Sunday, January 25, 2009

On posting

Even though I was in a place where some families in the city center did not have plumbing and indoor toilets (including our own office and the house next door), and often times no phone, it was incredibly easy to do post live from El Sauce.

The Geneseo office has WiFi. Once Yacarely gave me the password, I just had to choose our Geneseo network, give the letters and numbers and get typing. Often times I would be there after English class, alongside Kellan and Yacarely, til 11 p.m. posting away. Other times they were at dinner and I'd stay put, posting.

Sometimes those times were a bit surreal. It's always hot, so everyone leaves their front doors open for a little breeze. I could hear the banter outside of passing families, of bike taxis, look out and see the family across the street gathered around the day-glo lights of a TV in rocking chairs, me alone. Next door, the nice family that lets me wash my hands in their basin during the day would be sitting in the backyard, or maybe cooking on the open fire of their outdoor kitchen.

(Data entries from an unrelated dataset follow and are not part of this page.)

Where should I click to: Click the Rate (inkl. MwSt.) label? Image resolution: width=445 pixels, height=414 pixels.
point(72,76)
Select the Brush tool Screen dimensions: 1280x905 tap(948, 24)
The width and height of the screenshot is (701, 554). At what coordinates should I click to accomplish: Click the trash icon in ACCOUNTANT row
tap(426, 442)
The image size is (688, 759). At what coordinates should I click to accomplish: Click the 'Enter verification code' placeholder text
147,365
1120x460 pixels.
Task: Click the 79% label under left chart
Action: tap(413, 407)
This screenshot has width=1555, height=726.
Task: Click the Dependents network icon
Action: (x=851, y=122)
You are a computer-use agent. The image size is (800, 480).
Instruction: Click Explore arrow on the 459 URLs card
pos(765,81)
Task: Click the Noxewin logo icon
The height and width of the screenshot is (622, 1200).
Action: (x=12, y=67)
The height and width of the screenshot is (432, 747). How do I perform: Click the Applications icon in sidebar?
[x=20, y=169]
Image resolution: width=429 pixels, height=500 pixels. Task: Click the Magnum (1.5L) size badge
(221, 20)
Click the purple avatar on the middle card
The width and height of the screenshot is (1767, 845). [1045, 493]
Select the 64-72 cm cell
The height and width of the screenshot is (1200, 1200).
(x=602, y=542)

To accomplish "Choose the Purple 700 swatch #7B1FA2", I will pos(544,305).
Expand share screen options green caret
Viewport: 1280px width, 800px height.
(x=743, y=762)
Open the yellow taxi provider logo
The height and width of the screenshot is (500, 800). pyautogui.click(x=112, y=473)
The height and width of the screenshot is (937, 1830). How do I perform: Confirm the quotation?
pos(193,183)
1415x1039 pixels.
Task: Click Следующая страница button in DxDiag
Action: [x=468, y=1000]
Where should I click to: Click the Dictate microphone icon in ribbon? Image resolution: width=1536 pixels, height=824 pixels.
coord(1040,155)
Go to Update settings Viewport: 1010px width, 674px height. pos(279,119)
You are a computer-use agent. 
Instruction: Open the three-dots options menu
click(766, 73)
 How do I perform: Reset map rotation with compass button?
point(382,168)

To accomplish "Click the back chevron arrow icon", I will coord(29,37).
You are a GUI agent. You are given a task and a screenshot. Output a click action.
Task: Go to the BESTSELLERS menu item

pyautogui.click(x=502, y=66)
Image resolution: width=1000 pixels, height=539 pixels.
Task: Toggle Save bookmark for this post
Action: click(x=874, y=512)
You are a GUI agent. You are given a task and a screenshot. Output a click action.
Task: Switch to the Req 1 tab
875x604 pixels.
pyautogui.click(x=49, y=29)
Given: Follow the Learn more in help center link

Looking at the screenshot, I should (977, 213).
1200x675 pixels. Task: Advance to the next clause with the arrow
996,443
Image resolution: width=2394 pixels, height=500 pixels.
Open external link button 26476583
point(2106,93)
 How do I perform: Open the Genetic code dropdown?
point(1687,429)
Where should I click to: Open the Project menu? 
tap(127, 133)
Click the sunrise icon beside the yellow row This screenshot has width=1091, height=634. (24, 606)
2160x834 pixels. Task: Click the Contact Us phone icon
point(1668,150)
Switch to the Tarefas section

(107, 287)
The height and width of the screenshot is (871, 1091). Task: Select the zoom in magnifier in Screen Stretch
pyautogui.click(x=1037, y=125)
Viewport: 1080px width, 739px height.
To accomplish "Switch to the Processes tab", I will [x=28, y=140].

There's no real addresses in El Sauce, and I only once spotted an actual street name. There's no postal delivery; why locate it. I wondered. Marisol, the school teacher, had never seen a computer before taking Kellan's introduction class. I thought of the famers in Ocotal, who were asleep now in their small mountain homes and would wake up at dawn with the sunlight to hand harvest coffee and shed bean skins with a machine that looked like it was made in the era of the cotton gin and ride their horses with sacks of beans to town down a mountain path.
And here I was, hunched over a keyboard, sending photos of the Ocotal farmers into "space" with the zap of button and seeing it broadcast to whomever in the world happened to sign in a second later.